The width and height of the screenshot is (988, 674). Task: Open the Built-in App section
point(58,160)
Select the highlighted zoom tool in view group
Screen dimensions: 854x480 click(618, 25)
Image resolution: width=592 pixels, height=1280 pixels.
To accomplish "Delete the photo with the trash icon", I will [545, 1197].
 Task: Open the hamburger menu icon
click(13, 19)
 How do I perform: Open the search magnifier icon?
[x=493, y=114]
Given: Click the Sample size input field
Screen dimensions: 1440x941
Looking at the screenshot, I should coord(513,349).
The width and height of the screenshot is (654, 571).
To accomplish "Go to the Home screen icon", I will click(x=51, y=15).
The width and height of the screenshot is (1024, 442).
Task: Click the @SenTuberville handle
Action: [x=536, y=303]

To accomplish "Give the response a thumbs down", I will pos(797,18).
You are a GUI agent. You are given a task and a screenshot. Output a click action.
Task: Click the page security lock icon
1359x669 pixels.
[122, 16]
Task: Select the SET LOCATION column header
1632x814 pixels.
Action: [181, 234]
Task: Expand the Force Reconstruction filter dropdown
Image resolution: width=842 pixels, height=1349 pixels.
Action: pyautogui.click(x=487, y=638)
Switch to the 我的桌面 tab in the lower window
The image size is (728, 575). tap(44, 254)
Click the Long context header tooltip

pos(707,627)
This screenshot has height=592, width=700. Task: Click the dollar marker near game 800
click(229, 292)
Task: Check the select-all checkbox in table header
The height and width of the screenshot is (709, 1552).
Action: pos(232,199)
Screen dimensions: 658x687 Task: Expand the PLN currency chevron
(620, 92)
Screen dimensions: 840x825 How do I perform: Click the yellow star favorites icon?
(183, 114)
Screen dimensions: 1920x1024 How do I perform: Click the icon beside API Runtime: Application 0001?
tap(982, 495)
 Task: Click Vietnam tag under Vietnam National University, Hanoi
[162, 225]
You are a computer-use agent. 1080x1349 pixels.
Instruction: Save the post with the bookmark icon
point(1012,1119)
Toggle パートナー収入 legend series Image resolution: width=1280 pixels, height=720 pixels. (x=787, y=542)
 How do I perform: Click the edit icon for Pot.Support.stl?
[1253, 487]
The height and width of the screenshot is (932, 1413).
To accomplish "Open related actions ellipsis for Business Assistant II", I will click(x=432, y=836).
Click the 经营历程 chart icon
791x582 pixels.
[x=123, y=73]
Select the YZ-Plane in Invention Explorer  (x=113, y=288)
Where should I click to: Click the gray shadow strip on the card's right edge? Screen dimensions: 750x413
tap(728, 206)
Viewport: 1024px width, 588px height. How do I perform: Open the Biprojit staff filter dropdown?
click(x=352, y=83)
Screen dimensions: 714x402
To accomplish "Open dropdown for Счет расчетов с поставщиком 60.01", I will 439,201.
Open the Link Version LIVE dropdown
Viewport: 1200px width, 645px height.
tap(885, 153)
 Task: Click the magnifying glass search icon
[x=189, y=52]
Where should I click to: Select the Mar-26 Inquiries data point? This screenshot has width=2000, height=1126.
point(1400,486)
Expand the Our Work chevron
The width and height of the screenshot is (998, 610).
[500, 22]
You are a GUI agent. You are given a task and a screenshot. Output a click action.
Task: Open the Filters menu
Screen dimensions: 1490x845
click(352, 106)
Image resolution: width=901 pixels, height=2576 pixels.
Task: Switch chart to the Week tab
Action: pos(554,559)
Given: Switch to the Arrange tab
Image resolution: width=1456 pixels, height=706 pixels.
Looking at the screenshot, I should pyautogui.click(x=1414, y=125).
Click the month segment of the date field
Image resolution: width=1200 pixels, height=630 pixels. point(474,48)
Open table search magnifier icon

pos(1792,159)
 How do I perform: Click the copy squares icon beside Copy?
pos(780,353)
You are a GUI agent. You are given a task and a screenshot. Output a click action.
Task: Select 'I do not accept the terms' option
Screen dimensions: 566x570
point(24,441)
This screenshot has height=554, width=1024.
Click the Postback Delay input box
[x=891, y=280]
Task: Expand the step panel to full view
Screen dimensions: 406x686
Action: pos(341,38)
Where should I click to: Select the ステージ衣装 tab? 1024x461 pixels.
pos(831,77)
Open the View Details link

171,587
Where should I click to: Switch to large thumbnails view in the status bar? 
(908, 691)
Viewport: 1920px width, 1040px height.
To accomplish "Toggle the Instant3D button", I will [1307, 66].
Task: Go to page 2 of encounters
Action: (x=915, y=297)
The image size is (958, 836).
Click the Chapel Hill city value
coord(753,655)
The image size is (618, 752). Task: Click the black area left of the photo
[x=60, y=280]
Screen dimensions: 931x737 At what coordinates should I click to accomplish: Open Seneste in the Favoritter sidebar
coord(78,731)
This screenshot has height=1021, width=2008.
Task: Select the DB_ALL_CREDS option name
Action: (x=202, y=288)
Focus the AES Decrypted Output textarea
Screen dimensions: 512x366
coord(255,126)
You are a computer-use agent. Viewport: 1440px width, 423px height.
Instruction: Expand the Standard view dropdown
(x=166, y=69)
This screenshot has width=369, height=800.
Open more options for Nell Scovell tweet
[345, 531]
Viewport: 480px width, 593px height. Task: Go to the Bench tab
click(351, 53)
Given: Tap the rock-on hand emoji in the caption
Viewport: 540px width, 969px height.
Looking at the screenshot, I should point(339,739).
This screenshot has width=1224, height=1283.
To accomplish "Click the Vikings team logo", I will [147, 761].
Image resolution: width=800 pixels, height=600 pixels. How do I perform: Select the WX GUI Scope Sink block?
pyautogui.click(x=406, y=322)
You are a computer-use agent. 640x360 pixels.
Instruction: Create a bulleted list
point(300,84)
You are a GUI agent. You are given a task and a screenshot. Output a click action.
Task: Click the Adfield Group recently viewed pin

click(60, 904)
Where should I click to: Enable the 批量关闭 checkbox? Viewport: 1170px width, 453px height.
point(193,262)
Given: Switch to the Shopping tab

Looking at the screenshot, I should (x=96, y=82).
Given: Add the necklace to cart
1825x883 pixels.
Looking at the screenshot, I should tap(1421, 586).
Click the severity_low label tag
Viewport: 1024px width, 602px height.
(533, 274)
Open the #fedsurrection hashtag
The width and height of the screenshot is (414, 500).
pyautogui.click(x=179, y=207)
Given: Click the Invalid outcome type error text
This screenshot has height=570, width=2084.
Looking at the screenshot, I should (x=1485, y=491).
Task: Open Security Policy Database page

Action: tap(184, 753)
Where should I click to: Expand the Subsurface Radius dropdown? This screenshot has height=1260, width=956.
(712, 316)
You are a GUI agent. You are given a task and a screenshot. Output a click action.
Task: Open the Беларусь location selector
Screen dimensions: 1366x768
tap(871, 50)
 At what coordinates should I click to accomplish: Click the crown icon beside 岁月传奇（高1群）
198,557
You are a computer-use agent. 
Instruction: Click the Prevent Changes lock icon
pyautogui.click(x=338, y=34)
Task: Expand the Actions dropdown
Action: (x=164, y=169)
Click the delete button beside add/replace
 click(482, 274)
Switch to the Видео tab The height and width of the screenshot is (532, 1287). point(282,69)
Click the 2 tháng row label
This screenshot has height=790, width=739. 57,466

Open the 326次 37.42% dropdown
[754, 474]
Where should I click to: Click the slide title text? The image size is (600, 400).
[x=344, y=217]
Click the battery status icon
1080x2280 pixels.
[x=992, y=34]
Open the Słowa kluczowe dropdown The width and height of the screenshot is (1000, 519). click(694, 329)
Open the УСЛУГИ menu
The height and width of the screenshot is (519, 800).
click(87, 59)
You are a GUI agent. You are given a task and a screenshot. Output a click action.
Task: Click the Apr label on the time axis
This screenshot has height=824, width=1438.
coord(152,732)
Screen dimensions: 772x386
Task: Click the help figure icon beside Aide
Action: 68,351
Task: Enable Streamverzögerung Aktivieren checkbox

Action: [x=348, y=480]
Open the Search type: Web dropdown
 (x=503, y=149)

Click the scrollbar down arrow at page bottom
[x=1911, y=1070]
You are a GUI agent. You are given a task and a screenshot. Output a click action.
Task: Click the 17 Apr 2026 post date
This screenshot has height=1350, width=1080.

Task prompt:
Starting at the line with "This screenshot has height=824, width=1438.", restate each line through the end of the records, both ends included, and stop there.

Completed exercise:
This screenshot has height=824, width=1438.
coord(152,732)
Screen dimensions: 772x386
Task: Click the help figure icon beside Aide
Action: 68,351
Task: Enable Streamverzögerung Aktivieren checkbox

Action: [x=348, y=480]
Open the Search type: Web dropdown
 (x=503, y=149)

Click the scrollbar down arrow at page bottom
[x=1911, y=1070]
You are a GUI agent. You are given a task and a screenshot. Output a click action.
Task: Click the 17 Apr 2026 post date
This screenshot has height=1350, width=1080.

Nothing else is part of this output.